Black and White Colobus
Colobus guereza is a species.
Female head and body length: 48-65 cm; male head and body length: 54-75 cm
Tail length ranges from 65 to 90 centimeters.
Weight: 10–23 kg [in Uganda, men 9–14.5 kg; females 6.5–10 kg]
Unique black-and-white monkey with a long, bushy white tail and white cheek hair. Long limbs, tiny head, and four fingers on the front of the hands. In lowland woods, she has short, thin hair, whereas in the mountains, she has longer, thicker hair.

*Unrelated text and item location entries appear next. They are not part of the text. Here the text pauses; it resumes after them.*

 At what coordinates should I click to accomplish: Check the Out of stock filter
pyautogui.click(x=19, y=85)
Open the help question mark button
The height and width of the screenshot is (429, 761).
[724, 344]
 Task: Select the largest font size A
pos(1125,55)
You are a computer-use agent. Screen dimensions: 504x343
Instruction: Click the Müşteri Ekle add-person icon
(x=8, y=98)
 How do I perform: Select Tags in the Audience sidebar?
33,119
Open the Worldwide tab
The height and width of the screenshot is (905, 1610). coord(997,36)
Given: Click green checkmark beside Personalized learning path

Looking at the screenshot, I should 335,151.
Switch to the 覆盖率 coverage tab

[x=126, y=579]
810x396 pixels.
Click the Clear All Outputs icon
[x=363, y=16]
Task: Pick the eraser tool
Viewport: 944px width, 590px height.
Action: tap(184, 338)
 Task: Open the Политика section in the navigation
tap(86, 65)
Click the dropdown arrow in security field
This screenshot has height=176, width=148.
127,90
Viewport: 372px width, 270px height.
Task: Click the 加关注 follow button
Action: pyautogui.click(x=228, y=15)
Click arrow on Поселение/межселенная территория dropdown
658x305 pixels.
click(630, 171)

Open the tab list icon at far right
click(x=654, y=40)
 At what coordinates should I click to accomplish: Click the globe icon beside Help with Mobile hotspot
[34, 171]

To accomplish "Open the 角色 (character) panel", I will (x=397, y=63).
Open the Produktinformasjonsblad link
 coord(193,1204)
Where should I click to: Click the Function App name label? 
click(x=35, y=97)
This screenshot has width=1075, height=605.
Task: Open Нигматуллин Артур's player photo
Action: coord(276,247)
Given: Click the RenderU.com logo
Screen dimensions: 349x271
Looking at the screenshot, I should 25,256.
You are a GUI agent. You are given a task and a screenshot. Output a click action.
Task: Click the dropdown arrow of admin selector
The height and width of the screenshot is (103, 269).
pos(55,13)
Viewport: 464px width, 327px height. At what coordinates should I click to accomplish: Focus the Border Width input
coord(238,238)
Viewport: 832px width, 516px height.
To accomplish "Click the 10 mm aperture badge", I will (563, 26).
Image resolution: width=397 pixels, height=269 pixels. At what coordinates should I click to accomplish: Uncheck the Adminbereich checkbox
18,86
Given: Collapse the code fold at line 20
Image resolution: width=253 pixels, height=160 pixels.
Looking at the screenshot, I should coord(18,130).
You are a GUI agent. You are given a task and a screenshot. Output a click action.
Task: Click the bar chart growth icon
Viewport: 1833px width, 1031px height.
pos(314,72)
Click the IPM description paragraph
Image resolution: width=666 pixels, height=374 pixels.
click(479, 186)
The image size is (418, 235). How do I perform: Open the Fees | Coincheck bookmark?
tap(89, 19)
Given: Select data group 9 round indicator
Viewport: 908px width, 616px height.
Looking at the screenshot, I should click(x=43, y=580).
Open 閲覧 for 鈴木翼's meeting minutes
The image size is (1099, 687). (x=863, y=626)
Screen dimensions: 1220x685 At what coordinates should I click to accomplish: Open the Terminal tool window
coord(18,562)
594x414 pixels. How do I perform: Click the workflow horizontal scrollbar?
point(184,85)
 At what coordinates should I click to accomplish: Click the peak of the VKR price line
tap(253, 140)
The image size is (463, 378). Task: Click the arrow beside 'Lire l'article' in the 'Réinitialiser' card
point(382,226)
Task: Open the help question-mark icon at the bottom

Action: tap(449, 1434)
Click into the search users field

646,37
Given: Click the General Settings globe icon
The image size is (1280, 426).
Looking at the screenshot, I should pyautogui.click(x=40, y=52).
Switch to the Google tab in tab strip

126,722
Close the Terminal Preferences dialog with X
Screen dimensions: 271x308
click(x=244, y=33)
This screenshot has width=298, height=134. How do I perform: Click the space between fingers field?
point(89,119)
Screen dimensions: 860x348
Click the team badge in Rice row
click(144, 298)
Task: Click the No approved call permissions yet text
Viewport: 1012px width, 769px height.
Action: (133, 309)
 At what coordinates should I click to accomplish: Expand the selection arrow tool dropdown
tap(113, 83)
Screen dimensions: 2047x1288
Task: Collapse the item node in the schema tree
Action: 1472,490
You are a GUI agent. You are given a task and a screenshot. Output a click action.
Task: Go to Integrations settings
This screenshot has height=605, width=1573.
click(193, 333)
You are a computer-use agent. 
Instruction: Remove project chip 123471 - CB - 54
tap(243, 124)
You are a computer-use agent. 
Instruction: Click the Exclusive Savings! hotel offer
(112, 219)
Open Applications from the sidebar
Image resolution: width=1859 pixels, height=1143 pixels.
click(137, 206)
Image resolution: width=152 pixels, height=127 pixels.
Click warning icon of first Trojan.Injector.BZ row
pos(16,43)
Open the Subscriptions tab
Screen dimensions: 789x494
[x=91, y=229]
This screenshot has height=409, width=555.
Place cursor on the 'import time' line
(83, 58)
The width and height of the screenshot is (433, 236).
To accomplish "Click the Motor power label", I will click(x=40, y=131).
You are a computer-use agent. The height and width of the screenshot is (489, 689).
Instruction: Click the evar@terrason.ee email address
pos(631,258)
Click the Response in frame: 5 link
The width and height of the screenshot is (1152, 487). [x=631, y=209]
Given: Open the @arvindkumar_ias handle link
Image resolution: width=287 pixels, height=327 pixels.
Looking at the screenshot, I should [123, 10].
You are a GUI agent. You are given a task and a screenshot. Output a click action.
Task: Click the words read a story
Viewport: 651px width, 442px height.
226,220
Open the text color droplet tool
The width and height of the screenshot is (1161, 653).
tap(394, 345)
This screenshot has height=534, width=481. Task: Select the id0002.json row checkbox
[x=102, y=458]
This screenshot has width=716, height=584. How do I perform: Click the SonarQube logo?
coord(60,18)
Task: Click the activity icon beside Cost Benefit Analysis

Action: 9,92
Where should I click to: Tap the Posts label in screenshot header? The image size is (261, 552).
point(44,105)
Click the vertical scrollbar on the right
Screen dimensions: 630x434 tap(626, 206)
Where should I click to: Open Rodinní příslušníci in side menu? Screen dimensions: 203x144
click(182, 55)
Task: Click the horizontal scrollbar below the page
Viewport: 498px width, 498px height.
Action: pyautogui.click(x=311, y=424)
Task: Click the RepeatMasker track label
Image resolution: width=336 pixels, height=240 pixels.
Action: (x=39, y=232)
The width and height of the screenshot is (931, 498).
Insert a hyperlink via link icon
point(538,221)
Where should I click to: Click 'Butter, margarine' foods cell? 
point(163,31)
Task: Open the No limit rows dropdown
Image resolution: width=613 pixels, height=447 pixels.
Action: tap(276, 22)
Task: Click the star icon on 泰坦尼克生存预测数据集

Vocal:\s(Estes, p.527) (Estes, p.527)
Roaring is said to be released solely by dominant males, especially early in the morning. It’s a deep, resonant croaking sound with a rolling “r” that may be heard for miles. They may continue to call in this manner for up to 20 minutes. It can be used to either advertise the male’s presence or to indicate a threat.
Snorting: An explosive sound made by everyone except babies to show fear. For dominant males, this is sometimes a precursor to roaring.
Snuffling is the sound of a pig rooting. Females and children will make this sound during intra-troop conflict, such as a female pushing away a nursing newborn or violent encounters between females and males.
Squealing: This is a distress signal emitted by adult females and young.
Soft grunting or purring: An alert cry for short-distance communication, such as a troop movement signal. It might also indicate the presence of a predator nearby.
Adults employ tongue-clicking as a preparation for a hostile engagement. Snorting is milder.
Jumping and smashing through trees may be employed by a dominant male to demonstrate his size and power. Sometimes accompanied by roaring. Estes (page 529)
They spend the center of the day virtually completely inactive or sleepy, similar to ruminants. p. 17 (Kingdon)
These monkeys leave their resting trees long after sunup and ascend to the canopy, where they sunbathe for up to an hour in view of adjacent groups. They take regular arboreal trips to their feeding trees and eat until it becomes hot. They will rest and groom until the evening when another activity peak will occur until approximately an hour before sunset when they will return to their resting trees. Estes (page 526)
Look for the trail of a hand with only four fingers as a sign.
Chimpanzees, humans, leopards, and crowned hawk-eagles
- Estes is a reference (1991). The African Mammal Behavior Guide. The University of California Press, Berkeley, CA.
- Kingdon (1997). The African Mammal Field Guide by Kingdon. Princeton University Press, Princeton, New Jersey.